Tumoroid: History
Please note this is an old version of this entry, which may differ significantly from the current revision.
Contributor: , , , , , , , ,

The term “tumoroid” means “tumor-like organoid”: tumoroids typically derive from primary tumors harvested from oncological patients and they can mimic human tumor microenvironment (TME); nowadays, they are considered a promising tool for cost-effective studies on novel anticancer drugs to be used in precision medicine in the field of oncology.

  • translational medicine
  • scaffolds
  • tissue engineering
  • oncology
  • organoids
  • cell model
  • stem cells

1. Introduction

Tumoroids are typically clustered in 3D structures, totally grown in vitro: these structures can organize themselves into 3D organoids similar to the primary tissue where cells have been harvested[1]. Tumoroids can mimic human tumor microenvironment (TME); nowadays, they are considered a promising tool for cost-effective studies on novel anticancer drugs to be used in precision medicine[2].

Over the years, several promising techniques have been used to fabricate 3D scaffolds for cell culture. A well-known strategy was to put cells in “spinner flasks” under continuous stirring: this strategy has allowed the creation of spherical clusters of cells, growing drop-by-drop; however, this technique required huge quantities of culture medium and the availability of specific equipment.
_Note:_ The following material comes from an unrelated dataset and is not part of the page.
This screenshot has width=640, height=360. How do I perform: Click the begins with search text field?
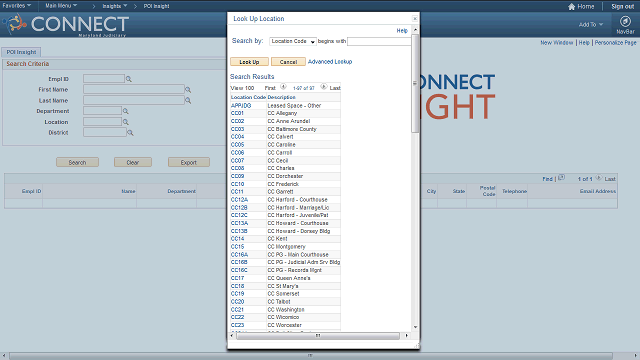tap(380, 41)
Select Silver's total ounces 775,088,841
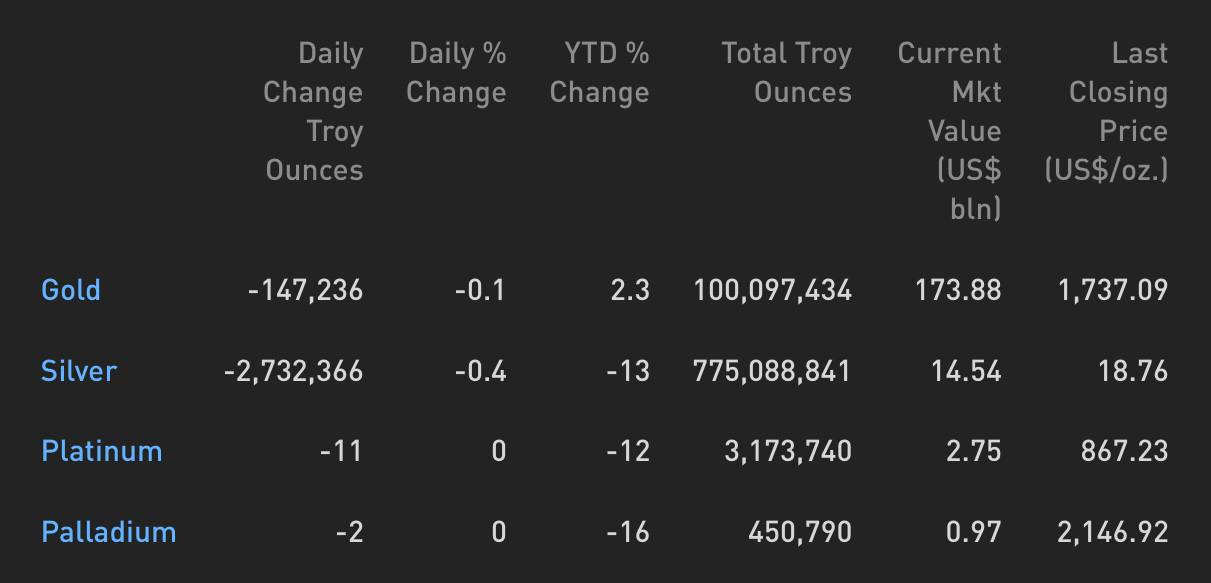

Alternative techniques, called 3D micro-molds, were also investigated to overcome the high culture medium consumption highlighted in the previous method: these techniques were able to produce clusters with different shapes, not only spheroids[3].

2. Tumoroids in Cancer Research

A deep knowledge of the local microenvironment in cancer onset may lead to controlling the fate of cancer cells. Breast cancer, for example, develops into a highly structured ECM, creating complex interactions among cells and ECM through direct contact and signaling molecules[4]. The breakdown of the ECM may create the proper conditions to stimulate specific factors supporting the onset of cancer[2]. To better investigate this aspect, tumoroids have been created using breast cancer cells and ECM: these compounds were able to induce a massive differentiation and growth of stem cells obtained from other organs after their injection into the mammary glands of mice[5]. Tumoroids have been used to understand if the healthy mammary microenvironment was able to induce a physiological behavior in breast cancer cells, and the response of cancer cells to new drugs[6].

In another study, tumoroids deriving from primary and metastatic colorectal adenocarcinoma were used to study how K-RAS mutation (Kirsten rat sarcoma mutation) affects colorectal adenocarcinoma growth. The K-RAS protein contributes to the transmission of growth signals in the nucleus of cells, leading to an increased cell growth[7]. The K-RAS pathway is amplified in colorectal cancer: in fact, abnormal K-RAS mutations can induce the hyperproliferation of the epithelium, resulting in the development of infiltrating adenocarcinomas[8].

In vitro investigations into tumoroids have clearly demonstrated that cancer cells cultured on 3D scaffolds derived from autologous ECM are fully able to reproduce the same microenvironment developed in vivo. Of course, the availability of reliable and complex cancer models working in safe and controlled experimental conditions has created the right conditions to test the effectiveness of novel chemotherapies, anticipating their side effects, and the activation of harmful immune reactions[7]. (Table 1)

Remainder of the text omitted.